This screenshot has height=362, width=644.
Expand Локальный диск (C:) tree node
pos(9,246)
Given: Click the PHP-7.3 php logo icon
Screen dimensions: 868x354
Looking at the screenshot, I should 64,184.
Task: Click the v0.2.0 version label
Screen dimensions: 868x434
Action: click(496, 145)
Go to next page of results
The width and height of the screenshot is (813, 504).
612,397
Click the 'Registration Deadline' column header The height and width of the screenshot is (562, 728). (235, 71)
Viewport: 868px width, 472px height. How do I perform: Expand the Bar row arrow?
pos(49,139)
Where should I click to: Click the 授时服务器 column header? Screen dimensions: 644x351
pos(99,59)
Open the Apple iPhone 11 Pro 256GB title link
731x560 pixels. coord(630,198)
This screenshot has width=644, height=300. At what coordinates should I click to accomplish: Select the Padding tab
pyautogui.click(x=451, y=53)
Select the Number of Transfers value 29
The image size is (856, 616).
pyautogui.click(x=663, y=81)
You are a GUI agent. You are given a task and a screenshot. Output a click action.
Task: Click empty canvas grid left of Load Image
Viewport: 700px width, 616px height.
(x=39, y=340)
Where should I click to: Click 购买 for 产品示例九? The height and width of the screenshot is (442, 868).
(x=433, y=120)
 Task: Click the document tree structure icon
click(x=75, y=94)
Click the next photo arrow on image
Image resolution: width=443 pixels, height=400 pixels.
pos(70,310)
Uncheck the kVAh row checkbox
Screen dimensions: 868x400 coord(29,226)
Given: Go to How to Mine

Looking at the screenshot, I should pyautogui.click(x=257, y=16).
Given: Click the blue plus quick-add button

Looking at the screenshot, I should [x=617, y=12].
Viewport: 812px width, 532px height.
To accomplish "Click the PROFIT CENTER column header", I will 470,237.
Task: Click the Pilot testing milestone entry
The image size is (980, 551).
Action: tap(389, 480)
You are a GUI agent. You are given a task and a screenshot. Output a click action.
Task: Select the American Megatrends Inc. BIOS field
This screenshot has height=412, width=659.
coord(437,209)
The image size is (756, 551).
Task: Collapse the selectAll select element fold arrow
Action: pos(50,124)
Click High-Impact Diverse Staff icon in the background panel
------------------------------------------------------------------------
» DIRECTIONS FOR THIS TASK
A word-for-word copy of the listing is the expected answer.

» RESPONSE TO THE TASK
This screenshot has height=362, width=644.
Expand Локальный диск (C:) tree node
pos(9,246)
Given: Click the PHP-7.3 php logo icon
Screen dimensions: 868x354
Looking at the screenshot, I should 64,184.
Task: Click the v0.2.0 version label
Screen dimensions: 868x434
Action: click(496, 145)
Go to next page of results
The width and height of the screenshot is (813, 504).
612,397
Click the 'Registration Deadline' column header The height and width of the screenshot is (562, 728). (235, 71)
Viewport: 868px width, 472px height. How do I perform: Expand the Bar row arrow?
pos(49,139)
Where should I click to: Click the 授时服务器 column header? Screen dimensions: 644x351
pos(99,59)
Open the Apple iPhone 11 Pro 256GB title link
731x560 pixels. coord(630,198)
This screenshot has width=644, height=300. At what coordinates should I click to accomplish: Select the Padding tab
pyautogui.click(x=451, y=53)
Select the Number of Transfers value 29
The image size is (856, 616).
pyautogui.click(x=663, y=81)
You are a GUI agent. You are given a task and a screenshot. Output a click action.
Task: Click empty canvas grid left of Load Image
Viewport: 700px width, 616px height.
(x=39, y=340)
Where should I click to: Click 购买 for 产品示例九? The height and width of the screenshot is (442, 868).
(x=433, y=120)
 Task: Click the document tree structure icon
click(x=75, y=94)
Click the next photo arrow on image
Image resolution: width=443 pixels, height=400 pixels.
pos(70,310)
Uncheck the kVAh row checkbox
Screen dimensions: 868x400 coord(29,226)
Given: Go to How to Mine

Looking at the screenshot, I should pyautogui.click(x=257, y=16).
Given: Click the blue plus quick-add button

Looking at the screenshot, I should [x=617, y=12].
Viewport: 812px width, 532px height.
To accomplish "Click the PROFIT CENTER column header", I will 470,237.
Task: Click the Pilot testing milestone entry
The image size is (980, 551).
Action: tap(389, 480)
You are a GUI agent. You are given a task and a screenshot. Output a click action.
Task: Select the American Megatrends Inc. BIOS field
This screenshot has height=412, width=659.
coord(437,209)
The image size is (756, 551).
Task: Collapse the selectAll select element fold arrow
Action: pos(50,124)
Click High-Impact Diverse Staff icon in the background panel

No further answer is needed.